Because of the complex nature of DAX calculations, stepping into an existing Power BI project isn’t easy. Documenting the data source to DAX to design workflow, the rules governing each field or metric used, and having table names and fields organized with a standard naming convention, makes working and onboarding to Power BI much easier (arguably true for all BI tools, but especially so for Power BI). If your analytics team includes a data source developer, working closely with them at the outset of a new analysis project to write this documentation will help clarify data source structures, purpose, and your visualization design approach. Understanding the underlying data structure is key to effectively manipulating it in PowerQuery or DAX.
- (Bonus!) Working with survey data from multiple years is not intuitive, because multiple years of results are not typically stored as a star schema.

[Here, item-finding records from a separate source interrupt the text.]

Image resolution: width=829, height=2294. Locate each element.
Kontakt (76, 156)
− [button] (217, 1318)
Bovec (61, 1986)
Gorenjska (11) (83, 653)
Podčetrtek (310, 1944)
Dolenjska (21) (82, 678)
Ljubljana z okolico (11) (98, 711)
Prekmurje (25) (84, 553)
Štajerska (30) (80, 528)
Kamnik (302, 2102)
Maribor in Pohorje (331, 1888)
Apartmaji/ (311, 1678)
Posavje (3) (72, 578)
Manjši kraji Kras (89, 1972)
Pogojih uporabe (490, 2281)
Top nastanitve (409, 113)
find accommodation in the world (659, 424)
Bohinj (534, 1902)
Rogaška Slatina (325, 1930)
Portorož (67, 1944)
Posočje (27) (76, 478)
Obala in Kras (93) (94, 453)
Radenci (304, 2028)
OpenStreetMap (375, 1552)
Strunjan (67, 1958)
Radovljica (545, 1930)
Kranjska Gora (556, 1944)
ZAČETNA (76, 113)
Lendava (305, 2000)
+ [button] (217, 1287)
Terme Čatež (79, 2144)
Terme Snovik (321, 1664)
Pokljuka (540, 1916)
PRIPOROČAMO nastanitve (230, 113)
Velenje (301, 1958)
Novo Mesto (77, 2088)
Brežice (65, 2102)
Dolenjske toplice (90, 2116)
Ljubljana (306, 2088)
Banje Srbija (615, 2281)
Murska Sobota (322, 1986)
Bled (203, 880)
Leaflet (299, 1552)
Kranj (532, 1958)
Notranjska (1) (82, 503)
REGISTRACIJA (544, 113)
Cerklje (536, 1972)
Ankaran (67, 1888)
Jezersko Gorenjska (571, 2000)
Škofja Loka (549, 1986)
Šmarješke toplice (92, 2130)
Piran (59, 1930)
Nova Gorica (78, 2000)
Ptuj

If you don’t have a survey database designed with long instead of wide data, with crosswalk tables to control question and label changes, and tables that identify cohorts and respondents for survey years, then build it now, well before your end users ask for the latest results. Build it early and test it with subsets of historical survey, test for performance and calculated measure accuracy, then bring in the historical dataset in full, test again, then bring in the new data. (While you can append data tables in PowerQuery, this is going to bog down your refresh times, and it’s better done on the database side before importing the dataset).